■ Problem statement
Go over the lines below, and when one contains the word "agent", copy it.

Information provided: Begin

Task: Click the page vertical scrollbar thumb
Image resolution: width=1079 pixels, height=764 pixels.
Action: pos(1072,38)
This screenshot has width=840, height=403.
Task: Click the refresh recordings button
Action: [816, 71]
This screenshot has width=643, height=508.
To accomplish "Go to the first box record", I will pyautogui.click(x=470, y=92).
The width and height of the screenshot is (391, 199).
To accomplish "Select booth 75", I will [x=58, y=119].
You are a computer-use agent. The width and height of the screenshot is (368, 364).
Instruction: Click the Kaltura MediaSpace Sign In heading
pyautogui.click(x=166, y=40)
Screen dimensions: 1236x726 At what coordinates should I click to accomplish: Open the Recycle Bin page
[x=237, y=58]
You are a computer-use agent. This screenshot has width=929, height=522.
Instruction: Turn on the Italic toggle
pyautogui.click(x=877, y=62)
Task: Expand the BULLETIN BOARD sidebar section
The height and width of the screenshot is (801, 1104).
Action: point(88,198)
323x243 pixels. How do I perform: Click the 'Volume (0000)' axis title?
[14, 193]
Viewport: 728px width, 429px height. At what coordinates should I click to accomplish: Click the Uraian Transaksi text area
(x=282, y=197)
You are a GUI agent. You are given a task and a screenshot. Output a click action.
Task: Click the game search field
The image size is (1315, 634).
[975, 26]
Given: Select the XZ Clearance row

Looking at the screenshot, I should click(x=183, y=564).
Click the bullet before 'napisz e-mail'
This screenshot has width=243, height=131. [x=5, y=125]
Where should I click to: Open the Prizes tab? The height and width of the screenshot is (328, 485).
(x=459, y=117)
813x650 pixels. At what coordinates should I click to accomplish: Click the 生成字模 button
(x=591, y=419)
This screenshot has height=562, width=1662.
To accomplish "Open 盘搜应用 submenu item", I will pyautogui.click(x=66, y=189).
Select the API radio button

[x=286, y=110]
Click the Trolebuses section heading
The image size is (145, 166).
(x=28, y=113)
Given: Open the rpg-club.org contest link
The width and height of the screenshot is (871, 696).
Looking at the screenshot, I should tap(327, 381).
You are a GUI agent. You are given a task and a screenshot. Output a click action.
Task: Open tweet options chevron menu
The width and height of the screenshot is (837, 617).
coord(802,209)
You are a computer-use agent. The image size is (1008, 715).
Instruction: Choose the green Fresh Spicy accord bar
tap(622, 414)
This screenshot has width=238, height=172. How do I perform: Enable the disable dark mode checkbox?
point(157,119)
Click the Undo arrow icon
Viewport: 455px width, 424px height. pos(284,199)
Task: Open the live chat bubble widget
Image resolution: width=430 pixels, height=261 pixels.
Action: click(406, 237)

Information provided: End

■ Solution to this exercise
You are a computer-use agent. The width and height of the screenshot is (368, 364).
You are a computer-use agent. This screenshot has width=929, height=522.
You are a GUI agent. You are given a task and a screenshot. Output a click action.
You are a GUI agent. You are given a task and a screenshot. Output a click action.
You are a computer-use agent. The image size is (1008, 715).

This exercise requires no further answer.